The Guide to Data Versioning
Already familiar with versioning code with git? A look at how it works to version data using the same abstractions.
“I have never lied to you, I have always told you some version of the truth.”
“The truth doesn’t have versions, okay?” — Something’s Gotta Give (2003)
Table of Contents
- What is Data Versioning?
- Why is Data Versioning Important?
- How is Data Versioning Implemented?
- Examples Using Data Versioning
- Data Versioning Best Practices
A version of something is defined as “a particular form in which some details are different from earlier or later forms.” In the digital world, versioning is a luxury we are fortunate to indulge — maintaining multiple versions of pretty much anything, from small objects to whole systems.
Many things we interact with are versioned automatically — word documents, codebases, the software that runs our precious phones.
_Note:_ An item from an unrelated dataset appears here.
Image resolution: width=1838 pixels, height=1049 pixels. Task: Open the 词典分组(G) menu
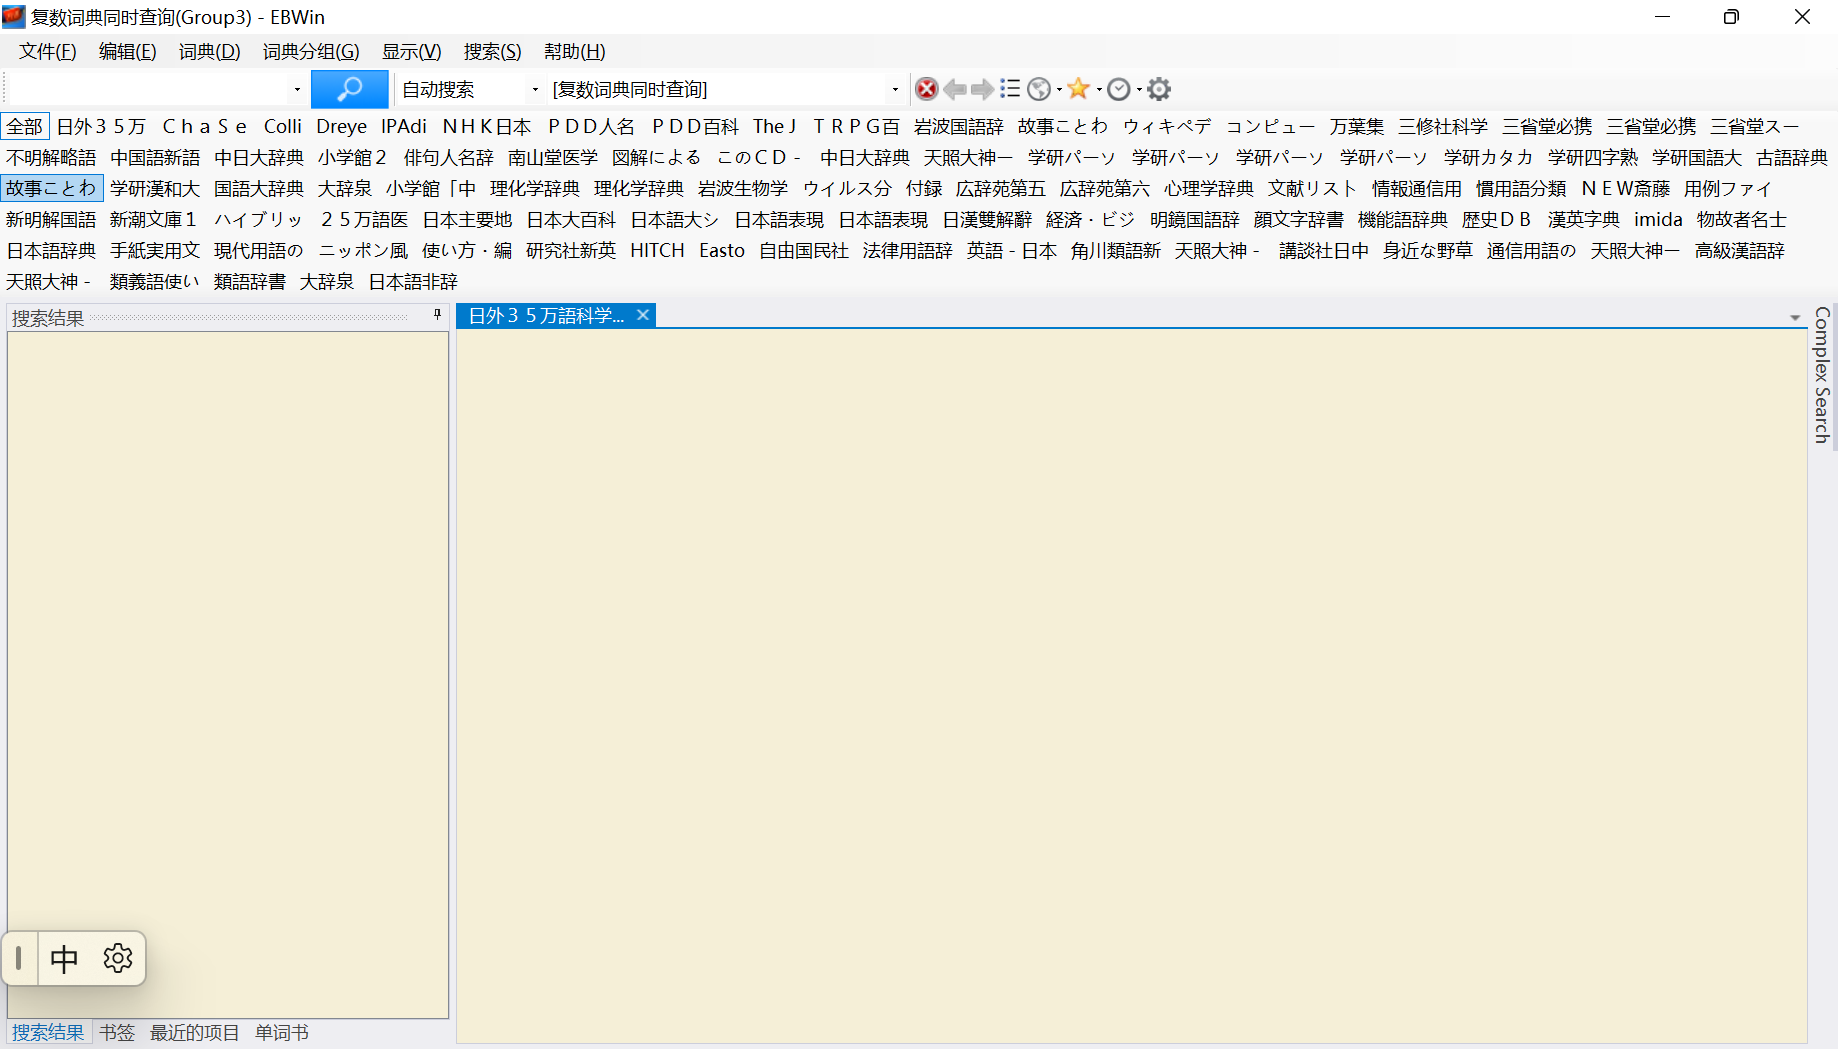tap(311, 52)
We rarely think twice about it.
The reason so many things are versioned is that it produces an invaluable record of incremental changes made and when they occurred. The ability to inspect this log is super helpful when understanding why the value of a certain datapoint is what it is.
What’s more: the ability to navigate between different versions is a superpower that acts as a virtual form of time travel. It’s no surprise that every software bug report starts with the same question: which version are you running?
Versioning in Data
Data is one area where versioning is still in its relative infancy. Why is this?
Well, data can be quite large — arguably larger than anything else in the digital world — and it is non-trivial to maintain multiple versions of something so heavy.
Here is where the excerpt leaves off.